W tym właśnie czasie gdy starał się o przydzielenie placu pod budowę świątyni w Mińsku wpadła Woyniłłowiczowi w ręce ilustracja z wizerunkiem kościoła w Jutrosinie, wzniesionego przez książąt Czartoryskich według planów architekta Pajzderskiego. Zainteresowany tym, co zobaczył mińszczanin pojechał do Warszawy, gdzie Pajzderski pracował jako profesor w szkole sztuk pięknych, i zaprosił architekta do Mińska.
Pajzderski z początku osobiście nadzorował budowę kościoła, chociaż formalnie nie posiadał do tego prawa jako obcy poddany (pochodził terenów leżących w zaborze pruskim). Zastępował go zatem urzędowo inżynier Święcicki, a kiedy w trakcie budowy świątyni Pajzderski zmarł, jego dzieło do końca doprowadził przybyły z Warszawy architekt Henryk Julian Gay.

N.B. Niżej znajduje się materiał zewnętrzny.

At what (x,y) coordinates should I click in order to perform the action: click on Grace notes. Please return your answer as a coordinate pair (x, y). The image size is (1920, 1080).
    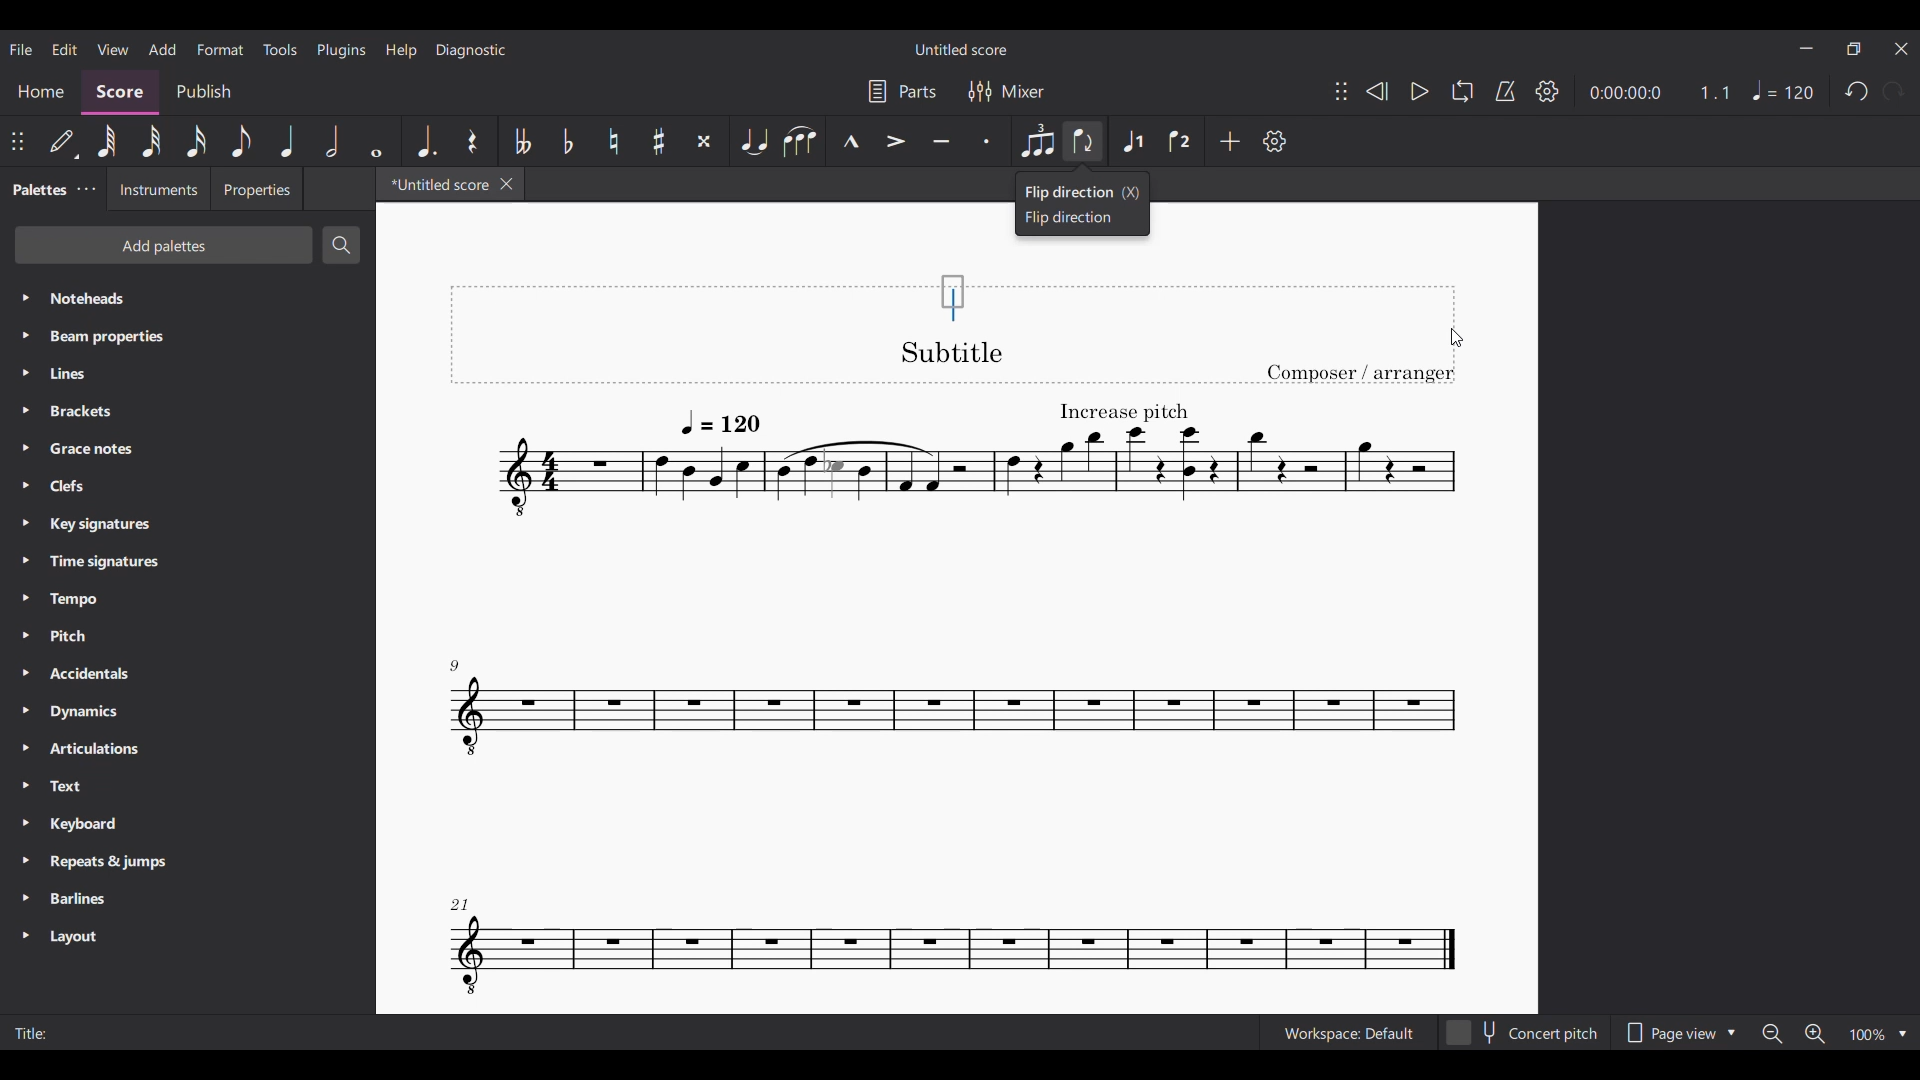
    Looking at the image, I should click on (187, 449).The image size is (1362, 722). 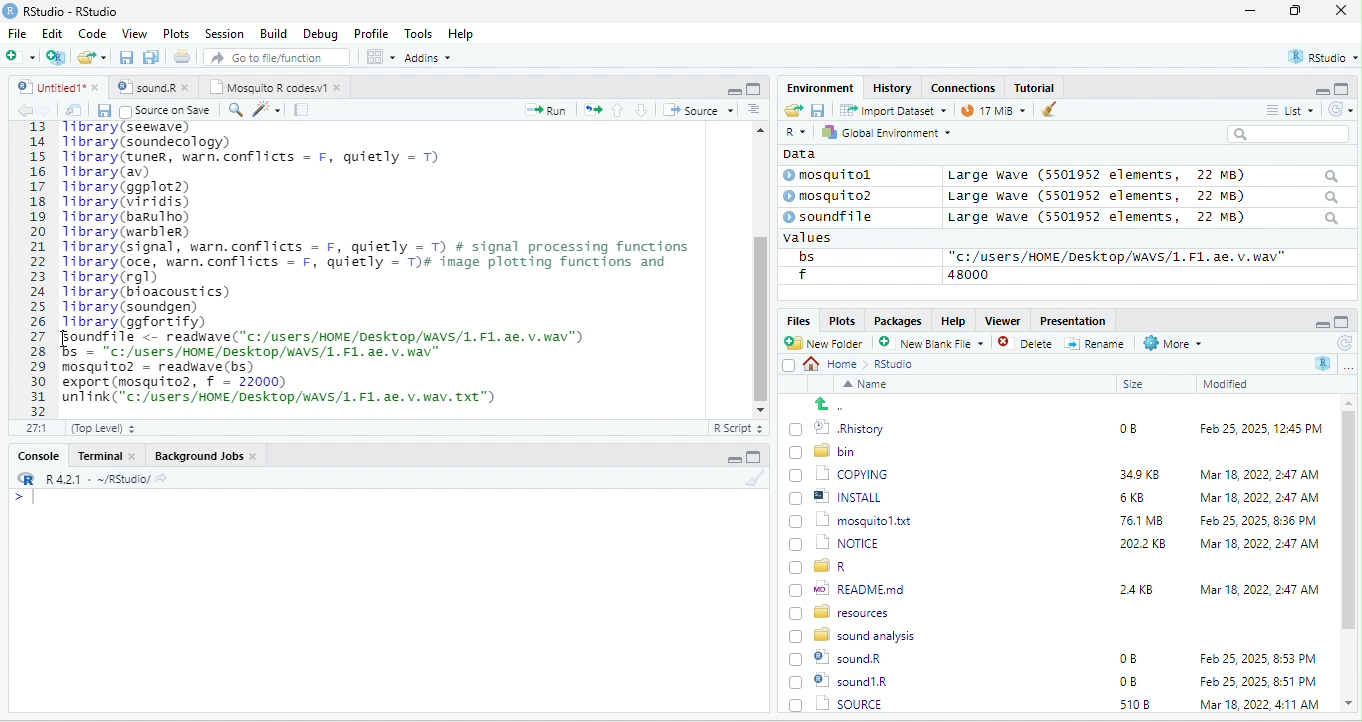 I want to click on refresh, so click(x=1343, y=343).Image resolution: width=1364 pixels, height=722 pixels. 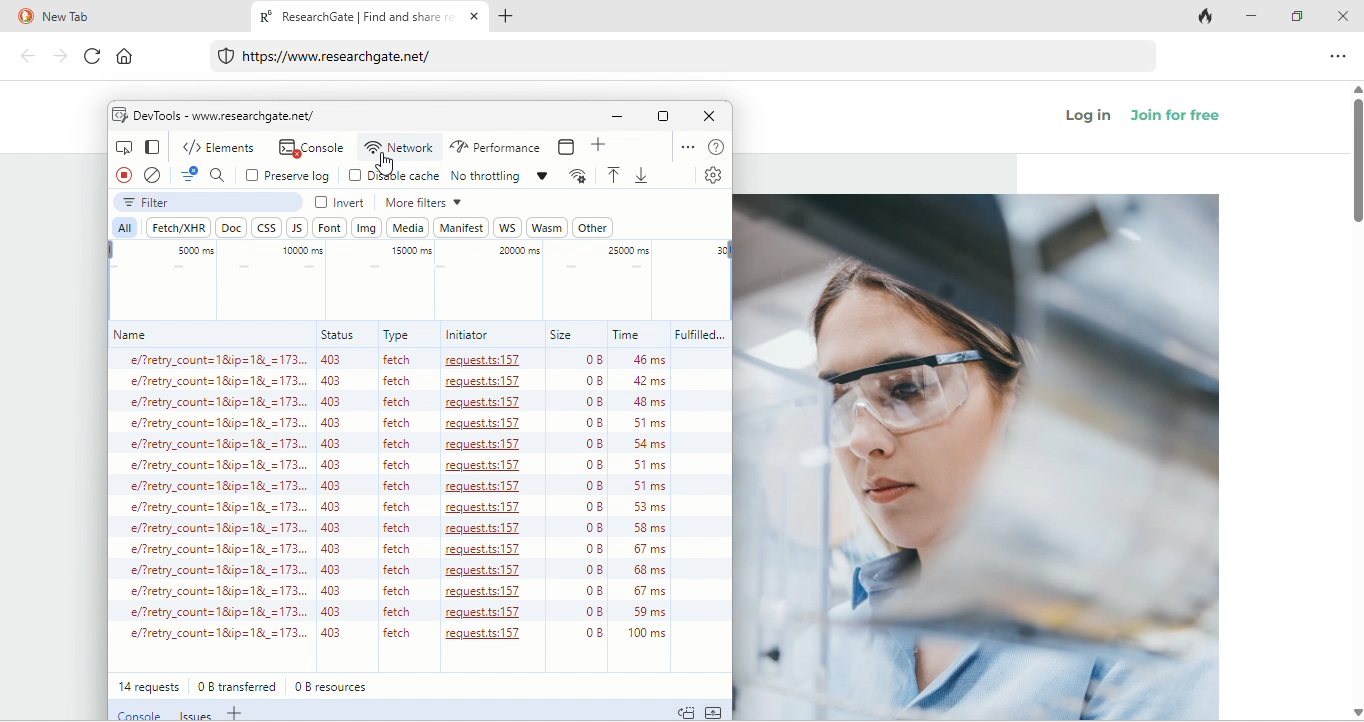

Mury kościoła w Mińsku zbudowano z cegły sprowadzonej spod Częstochowy, marmury wewnątrz przyjechały spod Kielc, a dach pokryto dachówką z Włocławka. Poświęcenia kamienia węgielnego dokonano 6 września 1906 roku.
Pomysł nawiedzenia kościoła w Jutrosinie, który zainspirował fundatora Czerwonego Kościoła w Mińsku, powstała ponad rok temu. Zrealizować pomysł udało się dzięki staraniom Stowarzyszenia Białoruski Związek Solidarności, Białoruskiej Rady Kultury oraz Białoruskiego Młodzieżowego Hubu.
Po jutrosińskiej wędrówce szlakami historii odbył się plener artystyczny, w ramach którego każdy mógł narysować lub namalować kościół w Jutrosinie i pomyśleć o losach kościoła św. Szymona i Heleny w Mińsku.
Ponad rok temu, 26 września 2022 roku, wskutek dziwnego pożaru, wyglądającego jak prowokacja ze strony władz, Czerwony Kościół w stolicy Białorusi został zamknięty. Liczne apele ze strony wiernych oraz proboszcza kościoła, księdza kanonika Władysława Zawalniuka do władz nie przyniosły skutku. Działalność kościoła, który był centrum duchowym, edukacyjnym i kulturalnym Mińska i w tym charakterze służył nie tylko katolikom, została częściowo przeniesiona do innych kościołów. Szkoła niedzielna, na przykład, prowadzi zajęcia w stołecznej katedrze. W maju tego roku osiemdziesięcioro dzieci przed przystąpieniem do Pierwszej Komunii Świętej modliło się w katedrze o zwrócenie wiernym kościoła pw. św. Szymona i Heleny. 24 września na stronie internetowej kościoła pojawił się apel do wiernych z przypomnieniem, że 26 września 2022 roku kościół został zamknięty dla osób duchownych i wiernych, że kościelny komitet nie jednokrotnie zwracał się do władz z prośbą otworzyć kościół dla ludzi, lecz nie dostał żadnej pozytywnej odpowiedzi.
W pomieszczeniu plebanii wciąż są odłączone prąd i woda. Proboszcz kościoła ks. kanonik Władysław Zawalniuk zwrócił się do wiernych z prośbą o modlitwę w intencji przywrócenia kościoła ludziom oraz o post o chlebie i wodzie w dniu smutnej rocznicy zamknięcia świątyni.
Pomimo tak przykrych okoliczności w parafii nadal odbywają się zajęcia katechetyczne.